Data brokers know there’s a dark side to data collection. But they won’t tell you directly.
Brokers will attempt to hide behind consistently happy, ethnically ambiguous faces on the front of every data catalog’s websites1.
But these happy people aren’t real customers. The real customers for these companies are corporations buying data to append to their existing customer data.
Data brokers created a pretty slick business for themselves, but it comes at a cost.
In this post, we’ll cover some concerns that mass data collection and sale can cause.
As a customer, you should be aware of the landscape of data collection.
As a marketer, you should understand the consequences of mass data collection you may help fund through data appends.
Privacy Concerns
Monetizing (or even unsafely collecting) data that you effectively can’t opt out from—utility data, for example—is a problem.
The more of your data that someone collects and owns, the more privacy-intrusion opportunities you are vulnerable to. And you might not even be aware before its a problem!
Here’s a look at some of the key issues—and mock examples2—associated with each type of data:
Utilities Data
Privacy Concerns:
Detailed Personal Habits: Utilities data can reveal a lot about a person's daily routines and habits. For instance, smart meter energy consumption patterns can indicate when someone is home or away.3
Security Risks: Detailed utilities data can be used maliciously if it falls into the wrong hands. For example, knowing when a house is likely to be empty can increase the risk of burglaries.
Insurance Model Risks: Educated inferences based on consumption and A/C rates might allow insurance brokers to model if a household is cooking at home or eating take-out more.

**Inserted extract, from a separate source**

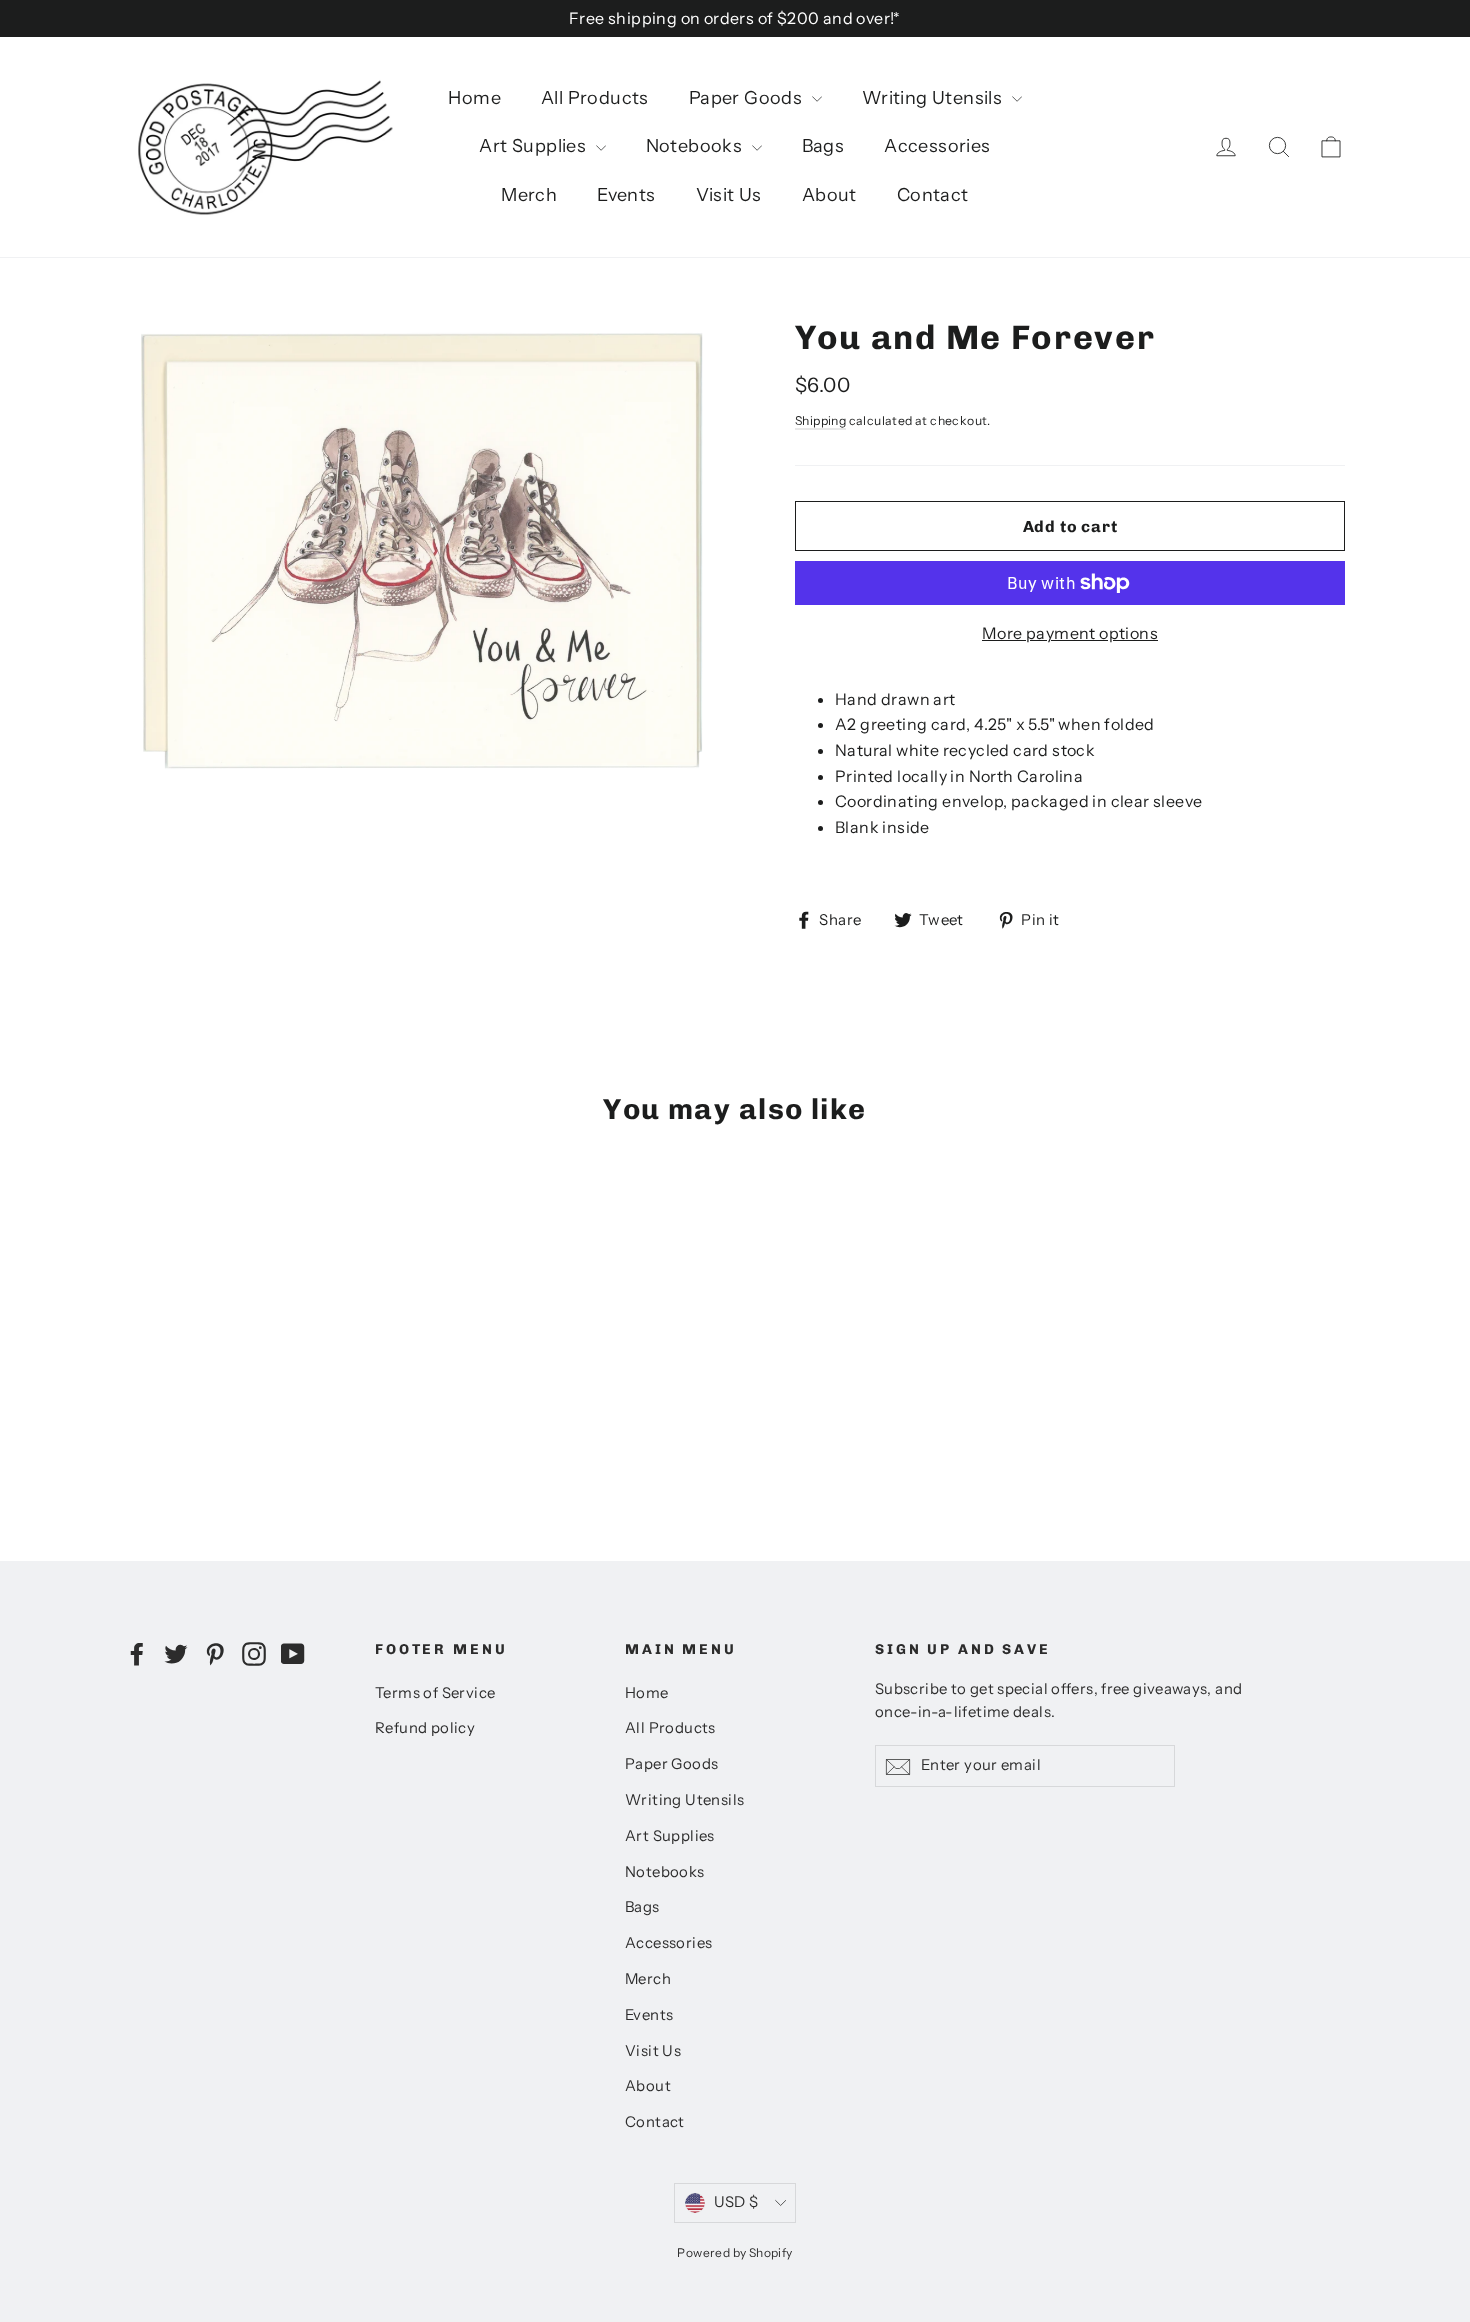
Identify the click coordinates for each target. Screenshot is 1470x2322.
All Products (595, 98)
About (829, 195)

People who do not use the oven for regular cooking may be unfairly lumped in with those who eat take-out every night.
Financial Data
Privacy Concerns:
Sensitive Information: Financial data is highly sensitive and includes details about a person's spending habits, debts, and income.

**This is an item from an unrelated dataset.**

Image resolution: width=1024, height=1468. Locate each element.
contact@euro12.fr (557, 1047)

Fraud: The more entities that collect and share this information leads to a larger attack surface for identity theft and financial fraud.
Discrimination Risks: Misuse of financial data can result in discriminatory practices, such as being put on a watchlist for activities a normal person may do.
Life Event Data
Privacy Concerns:
Intimate Details: Life event data, such as marriage, childbirth, and moving, involves very personal information. Sharing or selling this data without explicit consent can be seen as a significant breach of privacy.
Hidden Discrimination: While technically illegal, companies could use models that ingest this kind of data to avoid hiring parents of children that might be less likely to work long hours.
Emotional Impact: The use of life event data in marketing can sometimes be seen as intrusive and exploitative, especially if it targets individuals during vulnerable times.
Unethical Data Collection & Management
Another issue with data collection is when companies gather information without clear consent.
People usually don’t know how much data is being collected or how it will be used.
For example, some apps ask for access to things like your location or microphone, even when it’s not needed for the service. This can be a way to collect more data than you think.
When companies do this, they take advantage of users who may not fully understand what’s happening.
Another problem is when companies don’t protect the data they collect. If they don’t use strong security measures like encryption (or 2FA), users’ personal information can be at risk.
This makes it easier for bad actors to steal data or use it in harmful ways.
Even if users give consent for their data to be collected, mismanaging it causes real harm to those affected.
Conclusion
The collection and use of personal data bring both opportunities and ethical challenges.
While data can be valuable for innovation and improving services, it also introduces privacy risks, potential discrimination, and other legitimate harms.
Transparency, consent, and security are crucial for ethical data collection.
However, many current practices fall short of these standards, often prioritizing business goals over the privacy and well-being of individuals.
In future posts, I’ll discuss how data minimization and a fair value exchange can make sure you ethically collect only data you need and the customers who give it to you are happy with the trade.
Because EVERYONE is happy with data collection…right?
These are examples. They do not include considerations of what actually is happening or relevant law
All of these are judgement calls. I’ve personally opted into this collection because I find it more useful than I find it concerning.
However, I work hard to make educated decisions about the data that I consent to be collected on my behalf. It’s foolish to assume the average American does the same.